# My Car Broken into and T-28 Stolen



## 4Play (Oct 16, 2002)

I went to start my car up this morning to find that it was broken into. Some one stole my T28 turbo and manifold, my Kenwood touch screen panel with all the units and tons of other little miner stuff.  Look on the brite side i still have the car.


----------



## boost_boy (May 25, 2002)

> Some one stole my T28 turbo and manifold


 Off your engine or did you have the parts in the trunk or something?


----------



## 4Play (Oct 16, 2002)

*Off your engine or did you have the parts in the trunk or something?*

I have a T25 on my car. In the Trunk I have a NEW T28 and manifold. My slotted and drill rotors, battery relocation kit, Stock blow off valve, Oil lines, water T's, boost gage and other little stuff all gone. They took my radio ...that thing was expensive. I had a feeling some thing like this was going to happened. Too many haters. They cut the unit for the TV harness without that the unit will not work. I know all the SE-R guys around the area. I just wait untill my T28 to show up. The Kenwood unit is rare. If the guy is planning to use that unit my god. Good luck. Sad day man


----------



## boost_boy (May 25, 2002)

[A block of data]
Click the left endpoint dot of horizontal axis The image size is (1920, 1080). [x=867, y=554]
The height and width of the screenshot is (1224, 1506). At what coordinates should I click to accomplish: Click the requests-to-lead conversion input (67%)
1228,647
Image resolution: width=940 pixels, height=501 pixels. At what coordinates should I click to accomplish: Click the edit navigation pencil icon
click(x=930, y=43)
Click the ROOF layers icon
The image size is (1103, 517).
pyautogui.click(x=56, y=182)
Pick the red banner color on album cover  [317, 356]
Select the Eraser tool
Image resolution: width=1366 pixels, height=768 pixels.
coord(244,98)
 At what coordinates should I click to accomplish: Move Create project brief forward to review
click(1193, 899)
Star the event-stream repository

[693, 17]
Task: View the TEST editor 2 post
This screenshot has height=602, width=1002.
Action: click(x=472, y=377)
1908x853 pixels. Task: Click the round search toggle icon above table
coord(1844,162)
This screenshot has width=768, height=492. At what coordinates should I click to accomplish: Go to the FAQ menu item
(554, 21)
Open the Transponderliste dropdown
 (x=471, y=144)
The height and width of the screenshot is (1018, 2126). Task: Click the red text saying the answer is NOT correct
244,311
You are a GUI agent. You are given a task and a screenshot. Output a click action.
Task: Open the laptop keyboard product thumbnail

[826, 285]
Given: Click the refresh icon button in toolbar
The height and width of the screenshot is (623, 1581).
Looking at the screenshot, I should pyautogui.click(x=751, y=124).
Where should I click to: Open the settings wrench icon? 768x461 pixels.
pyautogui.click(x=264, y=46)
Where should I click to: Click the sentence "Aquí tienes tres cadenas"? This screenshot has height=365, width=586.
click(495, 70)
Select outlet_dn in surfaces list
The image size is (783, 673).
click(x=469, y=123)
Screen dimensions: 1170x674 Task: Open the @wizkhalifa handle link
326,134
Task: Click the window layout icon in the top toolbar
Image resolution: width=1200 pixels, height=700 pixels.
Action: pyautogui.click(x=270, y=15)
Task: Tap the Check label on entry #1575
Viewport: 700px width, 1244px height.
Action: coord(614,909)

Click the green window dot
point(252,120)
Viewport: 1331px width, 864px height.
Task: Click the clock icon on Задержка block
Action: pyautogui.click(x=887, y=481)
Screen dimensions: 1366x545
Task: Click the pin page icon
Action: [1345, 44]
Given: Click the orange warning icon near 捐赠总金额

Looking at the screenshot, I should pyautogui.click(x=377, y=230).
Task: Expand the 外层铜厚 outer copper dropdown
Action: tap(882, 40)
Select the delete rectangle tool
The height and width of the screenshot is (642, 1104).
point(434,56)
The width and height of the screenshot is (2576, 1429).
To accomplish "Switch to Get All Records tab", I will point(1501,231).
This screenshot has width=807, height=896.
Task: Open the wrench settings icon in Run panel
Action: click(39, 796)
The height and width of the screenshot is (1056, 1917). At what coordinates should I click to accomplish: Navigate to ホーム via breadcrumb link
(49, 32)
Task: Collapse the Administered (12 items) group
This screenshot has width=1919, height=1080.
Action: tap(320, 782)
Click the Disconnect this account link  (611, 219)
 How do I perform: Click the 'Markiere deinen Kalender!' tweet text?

- **TO BE DONE**:
A – Answer these questions about the car break-in thread.
(i) Which turbo does 4Play say is currently on the car?
(ii) Where were the new T28 and manifold kept?
(iii) What brand was the stolen touch screen panel?
B – Supply the next part of the car break-in thread, starting with the reply from boost_boy under the last heading.

- **ANSWERS TO THE EXERCISES**:
A –
(i) A T25.
(ii) In the trunk.
(iii) Kenwood.

B –
Definitely some fool that knows you and your car! I guess they don't value their lives, do they. I had a fool try and steal my LNB off my satelite dish. He kicked the dish off the wall while I watching TV and the thing sai "searching for satelite signal". I realized I had heard a thump when this had happened, but I figure that maybe it was one of my neighbors upstairs or something. I peak outside and my dish was down (broken). I grabbed my AR-15, jumped inside my hyundai which was parked directly in front of my door and waited hoping that whoever did this would come back. 45 minutes later, some punk azz jit strolled up looking around eye-balling the area and bent down to cut the coaxial cable and scarf my LNB. Mind you, it was 0230 hours and this fool should've been home, but he was about to get smoked over a peice pf plastic that wasn't his. Luckily for him, my cop neighbor came home and saw me had this guy at gun-point so I actually took $80 bucks from his wallet, had my girl cut up his drivers license, social security card and other crap that was in there. He never uttered a word because I had already explained to him that I was going to inconvenience his family like he inconcenienced my satelite and though I wasn't going to shoot, just to give him an idea that he could die over B.S. scared him straight because I never saw again. I'm sorry you got played like that man, but unfortunately this world is full of broke @ss haters who tries to get over off taking something from someone they envy.


----------



## morepower2 (Apr 19, 2002)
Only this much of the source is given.